Impossible truncature degree for Functional Chaos

Hi,

I worked on this topic, and wanted to see how I may be able to reproduce your experiments.

In your script, I notice that you use the variable name input_sample_training_rescaled. I do not know what this means exactly, but I guess that you scaled in the inputs into the unit cube [0,1]^p, where p is the dimension. In general, this is not necessary, because PCE uses standardized variables anyway. This is straightforward in your example, since you provide the distribution as input argument. In other words, scaling the inputs seems useless to me in this case.

I wanted to see how the number of coefficients increases in this example. According to [1] page 34, eq.2.53, the number of coefficients of a PCE with total degree d and p input variables is:

\textrm{Card}(\mathcal{J}) = \binom{p + d}{d}

where the binomial coefficient is:

{p + d \choose d} = \frac{(p + d)!}{p! d!}.

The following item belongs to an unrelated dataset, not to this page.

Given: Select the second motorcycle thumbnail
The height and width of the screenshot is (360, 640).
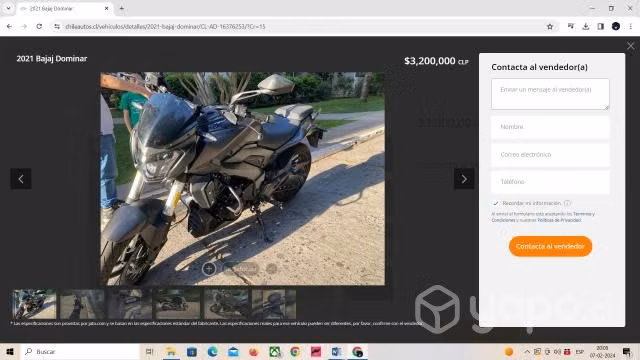Looking at the screenshot, I should [82, 304].
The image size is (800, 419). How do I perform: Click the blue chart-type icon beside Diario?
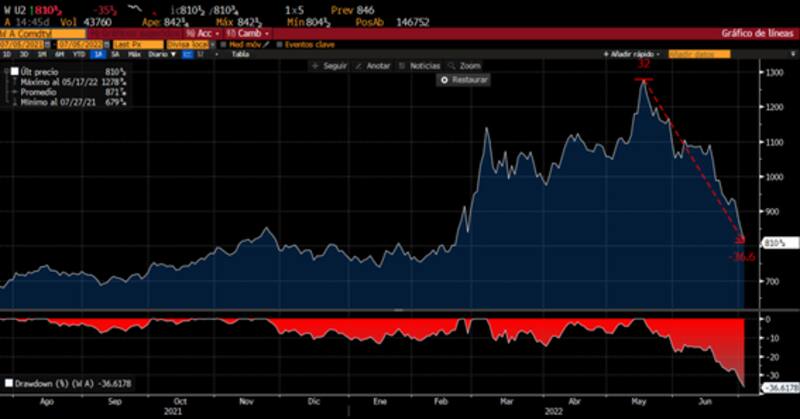pos(185,54)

The following script computes the number of coefficients when the dimension is equal to p = 3.

dimension = 3
# Plot
degree_maximum = 15
degree_vs_coeffs = np.zeros((degree_maximum, 2))
for totalDegree in range(1, 1 + degree_maximum):
    degree_vs_coeffs[totalDegree - 1, 0] = totalDegree
    degree_vs_coeffs[totalDegree - 1, 1] = ot.SpecFunc_BinomialCoefficient(
        dimension + totalDegree, totalDegree
    )

I got this figure:

image

This shows that the polynomial degree required to get more than 800 coefficients is 15, which is a little larger than the polynomial degree 11 you mentioned.

I wondered the number of coefficients that is obtained when we use a full polynomial chaos with total degree 50, as you used in your simulation. Increasing the maximum polynomial degree up to 50 and using log-scale for the Y axis produces the following figure.

image

This shows that for a model with p = 3 inputs, the total polynomial degree d = 50 produces more than 10^4 coefficients. This seems much larger than usual.

This indicates the number of coefficients of the full (non sparse) PCE, but does not indicate the reduction in the number of coefficients of the sparse PCE with LARS selection method. So I created a sparse PCE with LARS selection method and least squares, and counted the number of coefficients actually in the selected basis. I compared that with the number of coefficients of the full PCE. For this experiment, I used a training size equal to 800 and a simple Monte-Carlo DOE.

image

We see that the sparse PCE drastically reduced the number of coefficients.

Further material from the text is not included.